Saturday, February 23, 2013

What do you trust you'll regret?

Matt here.

I hate feeling stupid. In that sense, moving to Japan was probably the worst thing I could have done two years ago. I didn't understand what it would mean to live in a thoroughly foreign culture (this despite having lived in Europe and South America, which as it turns out are not that different from the states when compared with the difference between the states and Asia), so I hopped in without thinking twice.

When, as occasionally happens, I wonder whether God is real and homosexual action is indeed sinful, I remember the awful, awful times I've had here. That time when I understood just enough Japanese to tell my co-teacher was telling a joke about Americans not bathing and then forty students laughed uproariously The many times when the group conversation was going along at a normal clip (read: too fast for me to follow) when suddenly everyone stops and looks at me expectantly and I have no idea what question was just asked. The times when I've misunderstood the school lunch system and taken someone else's food by accident, and then had to ask the explaining principal to repeat himself three times before I understood. Any time the word 'girlfriend' comes up in conversation.

The thing is, the awful times don't make me regret coming here, being here, and doing what I've done.

I have the feeling that if, at some future time, I come to believe or know that I've been treading the wrong path in regards to homosexuality and religion, I won't regret what I've been doing. I have the feeling that all these experiences shall be for my good even if, in the future, I come to see them as awful sin. I'm willing to trust that the discomfort that might come from action now will be, all things considered, worth it.

What's interesting is that this same mode of thinking works for people who stick with the church. They're willing to trust that the discomfort they feel now will be worth it.
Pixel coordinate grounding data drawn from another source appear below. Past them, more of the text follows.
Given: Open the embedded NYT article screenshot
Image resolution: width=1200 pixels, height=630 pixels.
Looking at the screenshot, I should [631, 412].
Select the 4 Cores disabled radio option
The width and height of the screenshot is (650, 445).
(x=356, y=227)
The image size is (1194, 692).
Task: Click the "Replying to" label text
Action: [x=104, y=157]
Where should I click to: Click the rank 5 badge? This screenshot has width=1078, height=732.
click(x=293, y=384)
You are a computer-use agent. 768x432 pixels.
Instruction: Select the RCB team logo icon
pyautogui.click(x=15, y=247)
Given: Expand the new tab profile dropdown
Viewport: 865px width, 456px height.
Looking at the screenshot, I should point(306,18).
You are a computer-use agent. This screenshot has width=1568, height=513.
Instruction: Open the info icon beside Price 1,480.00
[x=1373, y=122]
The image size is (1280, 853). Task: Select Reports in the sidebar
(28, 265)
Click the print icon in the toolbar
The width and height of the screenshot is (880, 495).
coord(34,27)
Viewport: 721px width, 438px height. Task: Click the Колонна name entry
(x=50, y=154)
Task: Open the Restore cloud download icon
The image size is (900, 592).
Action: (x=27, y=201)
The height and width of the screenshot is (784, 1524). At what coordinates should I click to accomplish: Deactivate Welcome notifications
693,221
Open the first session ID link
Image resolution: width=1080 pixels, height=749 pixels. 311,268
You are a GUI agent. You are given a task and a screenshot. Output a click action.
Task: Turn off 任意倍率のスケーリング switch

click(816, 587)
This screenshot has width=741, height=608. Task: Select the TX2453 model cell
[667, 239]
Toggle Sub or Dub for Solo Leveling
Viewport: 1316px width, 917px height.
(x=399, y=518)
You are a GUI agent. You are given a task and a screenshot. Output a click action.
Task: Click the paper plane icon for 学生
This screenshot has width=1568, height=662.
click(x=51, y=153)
We're all acting on trust; it's just that we have trust in different things.

***

I am in an unpleasant mood this afternoon because tonight I'm going to my last kendo practice in Japan, and I am not very good, and all those smiling, sword-swinging people speak full Japanese vocabularies too fast for me to understand more than one word in five, and I will feel stupid. Still, I'll go. I trust I'd regret it later, not going.

***

I saw this video on TR's blog and immediately wanted to share it with everyone everywhere.

8 comments:

  1. yeah! - props for the shout out. I thought the same thing about the video. Didn't really fit in with anything on my mind but worth getting out there.

    Also - I like your frame of mind.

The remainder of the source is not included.